ByteDance is in advanced talks to secure an offshore loan of about $20 billion, marking its biggest-ever borrowing as the company intensifies investment in artificial intelligence. The fund is designated for expanding AI data centers, developing advanced chips, enhancing chip design, and strengthening networking infrastructure critical for AI operations.

This proposed credit facility, distinct from refinancing past debt, would span three years with an option to extend to five, reflecting ByteDance’s urgent need to support multiple facets of AI development simultaneously. The amount more than doubles its earlier $10.8 billion global loan raised this year, which was previously the largest dollar loan in Asia outside Japan and involved over 20 lenders.

The move illustrates how ByteDance is shifting from a predominantly software-driven model toward heavy capital expenditures typical of industrial tech firms. Reports indicate the company anticipates spending up to $70 billion by 2026 on AI infrastructure alone, including data centers. Meanwhile, planned purchases of Nvidia AI chips are expected to reach about $14 billion in 2026, a significant increase from previous years.

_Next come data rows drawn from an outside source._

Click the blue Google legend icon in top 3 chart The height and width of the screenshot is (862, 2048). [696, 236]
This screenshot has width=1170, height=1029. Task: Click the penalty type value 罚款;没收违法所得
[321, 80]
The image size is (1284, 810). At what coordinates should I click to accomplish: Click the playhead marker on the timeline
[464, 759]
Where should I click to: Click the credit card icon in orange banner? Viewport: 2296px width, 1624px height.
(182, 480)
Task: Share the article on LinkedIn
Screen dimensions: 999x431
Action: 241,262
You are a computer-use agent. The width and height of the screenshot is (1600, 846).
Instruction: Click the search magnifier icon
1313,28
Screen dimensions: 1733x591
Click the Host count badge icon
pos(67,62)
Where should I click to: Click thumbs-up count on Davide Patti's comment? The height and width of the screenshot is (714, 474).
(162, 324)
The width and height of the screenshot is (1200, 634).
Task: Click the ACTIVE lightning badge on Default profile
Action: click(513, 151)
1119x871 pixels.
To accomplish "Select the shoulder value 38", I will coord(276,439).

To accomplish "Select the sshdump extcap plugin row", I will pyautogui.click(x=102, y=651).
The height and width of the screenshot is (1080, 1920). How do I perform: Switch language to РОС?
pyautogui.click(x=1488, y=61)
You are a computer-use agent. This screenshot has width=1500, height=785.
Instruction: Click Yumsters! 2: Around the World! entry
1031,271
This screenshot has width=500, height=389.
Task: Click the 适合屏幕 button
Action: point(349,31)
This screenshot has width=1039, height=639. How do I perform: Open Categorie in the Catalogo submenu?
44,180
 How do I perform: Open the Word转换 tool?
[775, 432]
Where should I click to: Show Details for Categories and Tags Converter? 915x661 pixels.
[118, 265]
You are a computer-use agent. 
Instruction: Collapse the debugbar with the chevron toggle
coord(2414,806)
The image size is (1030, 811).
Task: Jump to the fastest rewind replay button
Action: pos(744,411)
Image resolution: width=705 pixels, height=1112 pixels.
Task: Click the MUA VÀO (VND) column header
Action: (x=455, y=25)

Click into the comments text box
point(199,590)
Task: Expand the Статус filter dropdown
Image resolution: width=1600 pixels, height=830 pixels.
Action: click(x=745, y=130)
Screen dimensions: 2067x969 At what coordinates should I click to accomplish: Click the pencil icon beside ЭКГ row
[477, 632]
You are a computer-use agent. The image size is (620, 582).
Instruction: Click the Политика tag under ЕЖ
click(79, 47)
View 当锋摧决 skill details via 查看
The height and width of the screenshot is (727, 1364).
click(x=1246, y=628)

To secure its supply chain amid U.S. export restrictions on advanced semiconductor technology, ByteDance is diversifying chip suppliers. It is reportedly negotiating with Qualcomm for chip-design services and has engaged with Shanghai-based Iluvatar CoreX and Baidu as potential providers of AI inference chips. This strategy aims to mitigate risks from geopolitical and trade constraints that challenge Chinese tech firms’ access to cutting-edge components.

ByteDance has also rolled out AI-driven products such as its Doubao chatbot, which launched a paid subscription recently and serves over 300 million monthly active users, making it one of China’s top AI apps. The new loan would provide ByteDance with greater financial flexibility to bolster AI ventures without immediately resorting to equity issuance, yet it raises considerations about debt levels and return on investment as AI spending intensifies.